Every entry is to be set down a second time, precisely as written.

=== RECORDS TO USE ===

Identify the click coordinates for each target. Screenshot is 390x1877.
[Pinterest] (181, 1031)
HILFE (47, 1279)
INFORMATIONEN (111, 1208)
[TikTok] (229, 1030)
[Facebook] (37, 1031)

===

> _ANSWER TO THE PROBLEM_
Identify the click coordinates for each target. Screenshot is 390x1877.
[Pinterest] (181, 1031)
HILFE (47, 1279)
INFORMATIONEN (111, 1208)
[TikTok] (229, 1030)
[Facebook] (37, 1031)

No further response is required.